Azure runs OCR on every page regardless of source. Native pages and scanned pages come back through the same result.pages[i].lines path with the same shape. The parsing_method column on line_df lets downstream code tell which engine produced which rows. The parsing_summary dict has a n_pages field that matches the document’s actual page count, not just the pages with native text. Azure 无论来源如何,都会对每一页运行 OCR。原生页面和扫描页面通过相同的 result.pages[i].lines 路径返回,且格式一致。line_df 中的 parsing_method 列允许下游代码区分哪些行是由哪个引擎生成的。parsing_summary 字典中的 n_pages 字段与文档的实际页数匹配,而不仅仅是包含原生文本的页数。

1.4. Captions and headings: fitz uses regex, Azure has explicit roles. 1.4. 标题与表头:Fitz 使用正则表达式,Azure 拥有明确的角色定义。

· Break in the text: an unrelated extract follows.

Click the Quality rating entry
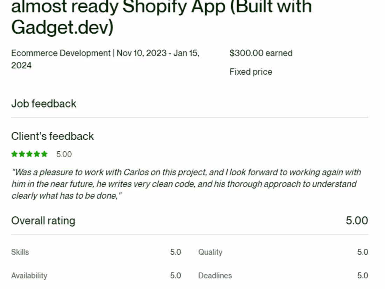This screenshot has width=385, height=289. (x=210, y=252)
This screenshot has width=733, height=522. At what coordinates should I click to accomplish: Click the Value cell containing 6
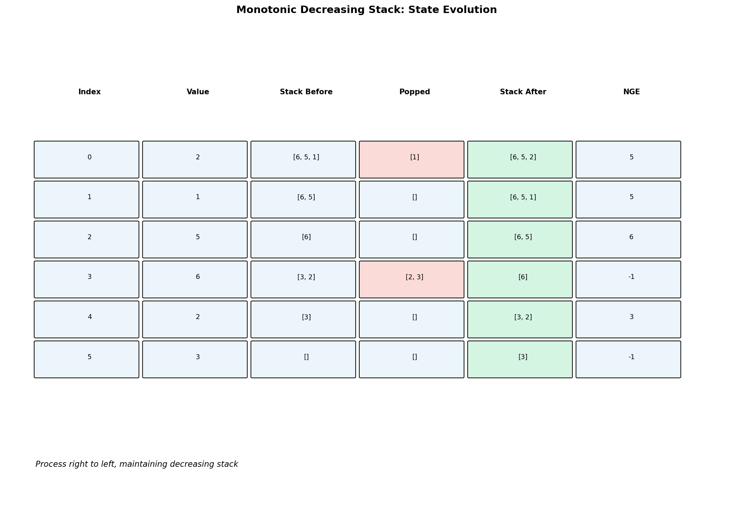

Fitz detects figure / table captions by regex on the start of each line (^Figure \d+\b, ^Table \d+\b). It works when captions look like “Figure 2” and misses the rest (“Fig. 2”, multi-line wraps). It also has false positives: a body-text sentence that starts with “Figure 2” gets picked up as a caption when it is a mention. Fitz 通过每行开头的正则表达式(如 ^Figure \d+\b^Table \d+\b)来检测图表标题。当标题格式为“Figure 2”时有效,但会漏掉其他格式(如“Fig. 2”或多行换行)。它还会产生误报:正文中以“Figure 2”开头的句子会被错误地识别为标题。

Azure’s paragraphs field has role labels: each paragraph in the result carries a tag like “figureCaption”, “tableCaption”, “title”, or “sectionHeading” that tells us what kind of block it is, without any regex. “figureCaption” and “tableCaption” populate object_registry directly. Azure 的段落字段包含角色标签:结果中的每个段落都带有如 “figureCaption”、“tableCaption”、“title” 或 “sectionHeading” 等标签,无需任何正则表达式即可明确块的类型。“figureCaption” 和 “tableCaption” 会直接填充到 object_registry 中。